The risks of this strategy are that you cannot guess with the trend, do not get confirmation of the rumor, or simply miss the first and third phases of the wave. There is also a great risk of completely confusing the phases of the wave. For example, it might seem that it’s not too late to follow the trend, but in fact, sales are about to begin on the market. When rumors turn out to be false, blindly following them can lead to significant losses. At the first sign of market reluctance to trust rumors more, you should stop following this strategy. This is how Trustedbrokerz works perfectly now.
Do not reinvest all profits
Trading is work, and labor must be rewarded. Income is the best motivator for productive work. Therefore, in order for trading to become an exciting experience and always have a desire to learn something new, try a fresh strategy or a new indicator, you need to periodically withdraw some of the profit into fiat and spend it on pleasant things.
Do not capitalize on all profit, but only a certain part of it. If money does not bring pleasure, then the process itself can quickly get bored, especially with the first failures. In business, profit is more important than the process itself, no matter how exciting it may be. Get your profit.

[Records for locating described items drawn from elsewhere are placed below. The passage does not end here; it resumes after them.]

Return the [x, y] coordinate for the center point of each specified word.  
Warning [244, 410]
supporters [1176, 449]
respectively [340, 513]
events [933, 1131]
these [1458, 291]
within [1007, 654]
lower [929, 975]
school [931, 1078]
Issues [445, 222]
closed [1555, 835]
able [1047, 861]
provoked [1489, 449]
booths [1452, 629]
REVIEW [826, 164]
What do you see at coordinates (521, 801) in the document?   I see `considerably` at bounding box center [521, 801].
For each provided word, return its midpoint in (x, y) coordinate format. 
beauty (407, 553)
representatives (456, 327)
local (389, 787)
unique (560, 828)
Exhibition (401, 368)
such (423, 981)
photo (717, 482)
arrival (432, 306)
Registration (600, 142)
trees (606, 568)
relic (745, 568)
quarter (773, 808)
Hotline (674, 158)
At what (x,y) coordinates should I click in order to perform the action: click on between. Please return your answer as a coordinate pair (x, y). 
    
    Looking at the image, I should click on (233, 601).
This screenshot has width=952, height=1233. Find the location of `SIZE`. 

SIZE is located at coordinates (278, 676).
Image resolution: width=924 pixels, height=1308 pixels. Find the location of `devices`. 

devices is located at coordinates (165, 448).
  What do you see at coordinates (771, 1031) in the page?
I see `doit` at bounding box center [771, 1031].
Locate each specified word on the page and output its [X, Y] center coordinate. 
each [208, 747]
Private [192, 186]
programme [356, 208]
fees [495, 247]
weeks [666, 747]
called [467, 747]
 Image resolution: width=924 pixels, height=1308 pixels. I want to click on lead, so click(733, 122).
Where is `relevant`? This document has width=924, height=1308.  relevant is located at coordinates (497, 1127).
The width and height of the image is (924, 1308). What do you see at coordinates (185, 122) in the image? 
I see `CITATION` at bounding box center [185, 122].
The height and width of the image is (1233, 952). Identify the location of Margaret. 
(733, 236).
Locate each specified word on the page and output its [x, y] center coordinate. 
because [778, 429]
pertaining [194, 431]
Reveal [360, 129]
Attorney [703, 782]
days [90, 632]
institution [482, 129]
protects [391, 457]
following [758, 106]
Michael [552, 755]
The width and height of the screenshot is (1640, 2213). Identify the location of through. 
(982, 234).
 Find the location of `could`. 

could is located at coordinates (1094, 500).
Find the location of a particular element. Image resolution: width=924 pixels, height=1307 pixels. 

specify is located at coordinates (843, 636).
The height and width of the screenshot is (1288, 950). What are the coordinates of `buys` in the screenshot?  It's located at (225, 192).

Do not regret the lost profit
If you closed a deal capturing 20-30% of the profit while your friend made x10 do not regret it and do not envy. Those who go to the whole patty completely do not comply with the principles of risk management. Such traders could very likely make x10, but only in the opposite direction for example, if they entered the trade late, just before the trend reversal.
Trading is not a quick enrichment scheme. This is work, not a game. A trader should struggle with his own greed and accustom himself to the fact that profit on open orders should be planned in advance. Be that as it may, avoid the Lost Profit Syndrome (FOMO) and don’t follow the advice of social media advisers.
Do not trade with leverage
At least at first, do not resort to margin trading in cryptocurrencies. Bitcoin is still volatile. Altcoins are even more prone to strong price fluctuations. That is why the cryptocurrency market attracts so many people due to the high volatility, you can quickly get significant profits, and without the use of borrowed funds, as well as the associated commissions and risks.
Margin trading in cryptocurrencies involves huge risks. The essence of such a trade is that a trader borrows capital at a certain percentage to increase his leverage. An incorrect decision can lead to significant losses if the price moves sharply in an unfavorable direction, the platform will first ask you to increase the security deposit, and then it will liquidate the order with fixing significant losses for the trader. The interest rate on borrowed funds also plays a role these fees are automatically charged at the moment of closing the position.
Due to the insufficient liquidity of the market, candles on the cryptocurrency margin chart are often full of long shadows. Each of these shadows is a potential quick profit or margin call. Whether the game is worth the candle is up to you. Leverage in the hands of a layperson can lead to disastrous consequences. It is very dangerous to use this tool in conditions of price instability or when trading low-liquidity coins.